───── RECORDS SUPPLIED

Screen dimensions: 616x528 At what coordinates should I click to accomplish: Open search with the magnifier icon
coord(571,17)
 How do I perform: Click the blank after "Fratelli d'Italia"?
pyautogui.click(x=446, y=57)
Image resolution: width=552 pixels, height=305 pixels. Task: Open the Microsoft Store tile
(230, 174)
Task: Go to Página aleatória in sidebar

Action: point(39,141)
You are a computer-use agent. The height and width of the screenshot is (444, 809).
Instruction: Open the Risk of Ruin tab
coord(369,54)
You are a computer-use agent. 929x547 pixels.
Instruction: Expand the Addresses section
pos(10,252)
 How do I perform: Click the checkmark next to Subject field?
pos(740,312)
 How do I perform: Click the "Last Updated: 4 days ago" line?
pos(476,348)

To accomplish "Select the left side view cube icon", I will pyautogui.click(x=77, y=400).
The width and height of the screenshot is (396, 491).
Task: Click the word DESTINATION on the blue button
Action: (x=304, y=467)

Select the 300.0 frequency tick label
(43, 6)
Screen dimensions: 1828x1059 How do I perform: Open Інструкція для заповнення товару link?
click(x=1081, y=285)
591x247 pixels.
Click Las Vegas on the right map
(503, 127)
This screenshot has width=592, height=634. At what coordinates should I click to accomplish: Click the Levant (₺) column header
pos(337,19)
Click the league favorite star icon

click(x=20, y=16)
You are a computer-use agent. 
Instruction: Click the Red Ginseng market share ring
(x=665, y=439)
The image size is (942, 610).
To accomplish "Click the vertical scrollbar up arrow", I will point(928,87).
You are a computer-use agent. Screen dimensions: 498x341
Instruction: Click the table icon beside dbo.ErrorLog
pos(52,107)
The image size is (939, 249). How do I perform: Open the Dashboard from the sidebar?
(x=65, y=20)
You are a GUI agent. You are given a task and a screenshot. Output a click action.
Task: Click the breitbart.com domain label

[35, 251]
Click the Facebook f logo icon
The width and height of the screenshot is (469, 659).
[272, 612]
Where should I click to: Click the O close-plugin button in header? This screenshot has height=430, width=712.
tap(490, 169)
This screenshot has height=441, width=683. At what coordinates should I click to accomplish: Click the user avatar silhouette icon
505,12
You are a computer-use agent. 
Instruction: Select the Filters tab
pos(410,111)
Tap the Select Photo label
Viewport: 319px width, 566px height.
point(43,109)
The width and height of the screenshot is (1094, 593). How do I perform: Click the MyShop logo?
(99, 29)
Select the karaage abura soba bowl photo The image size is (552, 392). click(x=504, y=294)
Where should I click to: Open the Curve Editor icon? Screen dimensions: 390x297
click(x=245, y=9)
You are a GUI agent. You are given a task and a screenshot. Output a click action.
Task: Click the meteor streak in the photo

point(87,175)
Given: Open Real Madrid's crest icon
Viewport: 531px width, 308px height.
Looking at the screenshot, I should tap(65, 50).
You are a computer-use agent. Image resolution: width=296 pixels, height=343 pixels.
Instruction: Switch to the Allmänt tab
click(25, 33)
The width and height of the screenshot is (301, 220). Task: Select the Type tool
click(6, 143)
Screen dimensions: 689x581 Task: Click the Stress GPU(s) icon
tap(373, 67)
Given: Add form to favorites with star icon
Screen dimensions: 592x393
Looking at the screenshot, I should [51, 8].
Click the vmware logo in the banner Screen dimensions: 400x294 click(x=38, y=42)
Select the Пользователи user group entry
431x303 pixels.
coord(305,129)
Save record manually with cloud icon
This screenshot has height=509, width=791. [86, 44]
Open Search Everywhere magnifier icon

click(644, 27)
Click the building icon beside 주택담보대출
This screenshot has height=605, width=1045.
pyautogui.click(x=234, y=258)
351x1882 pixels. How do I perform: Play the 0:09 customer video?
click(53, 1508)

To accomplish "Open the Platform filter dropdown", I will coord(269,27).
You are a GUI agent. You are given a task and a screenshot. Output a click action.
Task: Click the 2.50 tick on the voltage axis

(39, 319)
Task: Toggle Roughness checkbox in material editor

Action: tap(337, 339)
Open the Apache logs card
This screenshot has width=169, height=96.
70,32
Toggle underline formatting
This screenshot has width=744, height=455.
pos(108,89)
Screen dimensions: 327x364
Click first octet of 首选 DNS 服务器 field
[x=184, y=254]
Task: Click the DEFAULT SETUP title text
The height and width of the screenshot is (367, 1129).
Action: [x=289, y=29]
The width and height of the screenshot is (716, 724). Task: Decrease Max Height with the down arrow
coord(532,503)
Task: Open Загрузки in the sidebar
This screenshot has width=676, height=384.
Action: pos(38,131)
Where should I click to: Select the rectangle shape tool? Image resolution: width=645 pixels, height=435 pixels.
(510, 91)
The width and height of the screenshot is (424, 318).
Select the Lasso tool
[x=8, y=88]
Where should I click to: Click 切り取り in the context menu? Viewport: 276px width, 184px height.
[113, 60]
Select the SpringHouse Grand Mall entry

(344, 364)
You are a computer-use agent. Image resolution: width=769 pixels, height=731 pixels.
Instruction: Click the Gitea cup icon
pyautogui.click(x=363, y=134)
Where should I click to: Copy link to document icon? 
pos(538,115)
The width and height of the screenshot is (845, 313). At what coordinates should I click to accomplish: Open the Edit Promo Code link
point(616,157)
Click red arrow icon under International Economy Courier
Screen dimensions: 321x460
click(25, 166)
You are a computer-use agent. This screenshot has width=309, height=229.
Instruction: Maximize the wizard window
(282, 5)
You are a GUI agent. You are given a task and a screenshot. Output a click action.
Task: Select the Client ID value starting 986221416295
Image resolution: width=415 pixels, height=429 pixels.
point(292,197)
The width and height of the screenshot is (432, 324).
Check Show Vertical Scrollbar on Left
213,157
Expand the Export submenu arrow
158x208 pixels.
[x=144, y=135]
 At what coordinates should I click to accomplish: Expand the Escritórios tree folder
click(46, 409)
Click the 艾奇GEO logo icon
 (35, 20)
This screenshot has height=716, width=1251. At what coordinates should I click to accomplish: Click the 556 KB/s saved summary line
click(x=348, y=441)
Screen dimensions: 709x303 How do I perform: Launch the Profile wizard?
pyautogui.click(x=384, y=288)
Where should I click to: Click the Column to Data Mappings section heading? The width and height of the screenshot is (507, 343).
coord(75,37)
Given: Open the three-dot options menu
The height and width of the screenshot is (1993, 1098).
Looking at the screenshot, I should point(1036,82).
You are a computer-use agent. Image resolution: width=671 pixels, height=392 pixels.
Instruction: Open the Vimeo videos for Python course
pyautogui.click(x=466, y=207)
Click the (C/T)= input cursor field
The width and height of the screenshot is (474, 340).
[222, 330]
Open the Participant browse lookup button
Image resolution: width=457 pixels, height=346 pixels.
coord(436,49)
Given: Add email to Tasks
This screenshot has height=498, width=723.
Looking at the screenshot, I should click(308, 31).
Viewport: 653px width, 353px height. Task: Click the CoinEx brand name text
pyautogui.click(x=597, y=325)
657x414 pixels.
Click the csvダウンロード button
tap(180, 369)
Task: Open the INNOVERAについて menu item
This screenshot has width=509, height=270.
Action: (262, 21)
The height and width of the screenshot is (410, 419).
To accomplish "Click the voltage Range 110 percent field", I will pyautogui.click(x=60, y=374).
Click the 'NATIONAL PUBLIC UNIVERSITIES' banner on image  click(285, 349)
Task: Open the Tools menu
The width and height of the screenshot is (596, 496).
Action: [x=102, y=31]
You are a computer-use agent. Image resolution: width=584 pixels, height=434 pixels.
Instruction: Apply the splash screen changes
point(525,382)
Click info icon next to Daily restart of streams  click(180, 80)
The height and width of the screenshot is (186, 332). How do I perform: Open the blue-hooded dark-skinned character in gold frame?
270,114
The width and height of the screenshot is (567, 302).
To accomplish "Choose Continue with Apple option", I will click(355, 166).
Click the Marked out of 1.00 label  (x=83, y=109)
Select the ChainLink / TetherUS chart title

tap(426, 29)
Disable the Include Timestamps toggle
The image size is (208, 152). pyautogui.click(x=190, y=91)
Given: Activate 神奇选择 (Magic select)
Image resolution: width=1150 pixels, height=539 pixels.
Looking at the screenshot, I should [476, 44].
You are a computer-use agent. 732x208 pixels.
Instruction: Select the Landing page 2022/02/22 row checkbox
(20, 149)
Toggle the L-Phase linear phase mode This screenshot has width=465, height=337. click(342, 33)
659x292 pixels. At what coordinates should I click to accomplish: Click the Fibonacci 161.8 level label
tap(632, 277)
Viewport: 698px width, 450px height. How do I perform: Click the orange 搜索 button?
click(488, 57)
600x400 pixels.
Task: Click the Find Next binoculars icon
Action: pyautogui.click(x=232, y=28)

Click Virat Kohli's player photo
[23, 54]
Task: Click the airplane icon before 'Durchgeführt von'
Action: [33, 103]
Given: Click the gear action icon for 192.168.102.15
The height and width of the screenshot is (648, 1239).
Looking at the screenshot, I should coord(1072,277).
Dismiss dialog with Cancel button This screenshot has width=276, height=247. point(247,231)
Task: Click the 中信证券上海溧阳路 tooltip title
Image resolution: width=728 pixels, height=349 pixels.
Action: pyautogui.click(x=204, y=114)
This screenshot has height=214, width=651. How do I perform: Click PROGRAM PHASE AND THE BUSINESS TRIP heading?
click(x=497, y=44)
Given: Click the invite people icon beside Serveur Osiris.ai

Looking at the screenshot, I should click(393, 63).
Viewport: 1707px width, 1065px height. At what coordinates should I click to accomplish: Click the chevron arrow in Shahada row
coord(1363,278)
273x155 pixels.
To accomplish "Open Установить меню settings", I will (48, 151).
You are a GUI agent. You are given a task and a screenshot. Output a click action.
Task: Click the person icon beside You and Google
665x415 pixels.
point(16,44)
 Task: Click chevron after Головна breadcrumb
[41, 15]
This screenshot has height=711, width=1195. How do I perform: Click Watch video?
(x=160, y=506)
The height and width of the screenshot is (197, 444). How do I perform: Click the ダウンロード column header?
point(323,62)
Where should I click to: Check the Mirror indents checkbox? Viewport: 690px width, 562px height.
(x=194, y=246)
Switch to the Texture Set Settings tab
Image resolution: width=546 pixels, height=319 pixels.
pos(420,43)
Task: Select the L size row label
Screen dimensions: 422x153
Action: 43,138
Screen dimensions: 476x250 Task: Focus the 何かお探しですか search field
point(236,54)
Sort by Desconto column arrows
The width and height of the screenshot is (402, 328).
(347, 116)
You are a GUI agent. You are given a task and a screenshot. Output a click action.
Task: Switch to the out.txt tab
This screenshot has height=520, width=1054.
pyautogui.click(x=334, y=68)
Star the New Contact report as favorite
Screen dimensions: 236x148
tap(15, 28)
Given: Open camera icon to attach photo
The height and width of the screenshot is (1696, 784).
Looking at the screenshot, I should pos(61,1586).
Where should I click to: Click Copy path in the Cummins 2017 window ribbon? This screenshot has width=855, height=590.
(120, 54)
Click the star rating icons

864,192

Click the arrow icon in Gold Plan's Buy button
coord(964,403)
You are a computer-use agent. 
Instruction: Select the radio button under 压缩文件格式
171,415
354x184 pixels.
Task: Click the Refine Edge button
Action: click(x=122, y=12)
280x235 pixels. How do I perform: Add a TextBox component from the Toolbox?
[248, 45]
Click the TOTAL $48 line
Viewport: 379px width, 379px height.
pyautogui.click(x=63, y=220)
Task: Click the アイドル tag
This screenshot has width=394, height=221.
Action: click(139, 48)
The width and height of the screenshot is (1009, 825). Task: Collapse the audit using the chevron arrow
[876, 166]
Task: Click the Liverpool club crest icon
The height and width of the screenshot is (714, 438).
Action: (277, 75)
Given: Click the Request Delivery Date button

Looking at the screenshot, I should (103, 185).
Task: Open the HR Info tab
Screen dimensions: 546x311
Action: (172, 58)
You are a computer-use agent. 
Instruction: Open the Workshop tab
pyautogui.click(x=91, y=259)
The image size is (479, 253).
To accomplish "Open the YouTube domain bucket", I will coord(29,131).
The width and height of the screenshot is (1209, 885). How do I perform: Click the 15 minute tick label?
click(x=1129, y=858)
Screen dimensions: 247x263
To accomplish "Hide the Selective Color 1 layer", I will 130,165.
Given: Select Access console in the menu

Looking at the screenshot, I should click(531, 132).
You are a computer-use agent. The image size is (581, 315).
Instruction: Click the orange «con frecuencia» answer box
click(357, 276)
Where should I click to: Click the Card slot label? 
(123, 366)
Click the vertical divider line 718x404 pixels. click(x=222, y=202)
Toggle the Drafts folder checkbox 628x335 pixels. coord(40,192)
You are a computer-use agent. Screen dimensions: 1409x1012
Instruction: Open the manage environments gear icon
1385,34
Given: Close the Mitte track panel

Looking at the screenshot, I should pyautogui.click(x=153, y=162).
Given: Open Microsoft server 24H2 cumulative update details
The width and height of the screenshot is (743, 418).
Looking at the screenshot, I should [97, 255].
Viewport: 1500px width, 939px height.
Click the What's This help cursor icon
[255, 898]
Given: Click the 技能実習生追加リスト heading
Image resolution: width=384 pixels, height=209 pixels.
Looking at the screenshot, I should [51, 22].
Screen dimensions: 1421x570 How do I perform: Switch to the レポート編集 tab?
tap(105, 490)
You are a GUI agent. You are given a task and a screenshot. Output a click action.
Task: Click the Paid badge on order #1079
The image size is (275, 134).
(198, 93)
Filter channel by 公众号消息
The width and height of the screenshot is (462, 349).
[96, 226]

──────────

EXERCISE BRIEF:
Your reply should be the number of lines in the entries that contain "crest", nothing more.

EXERCISE RESPONSE:
2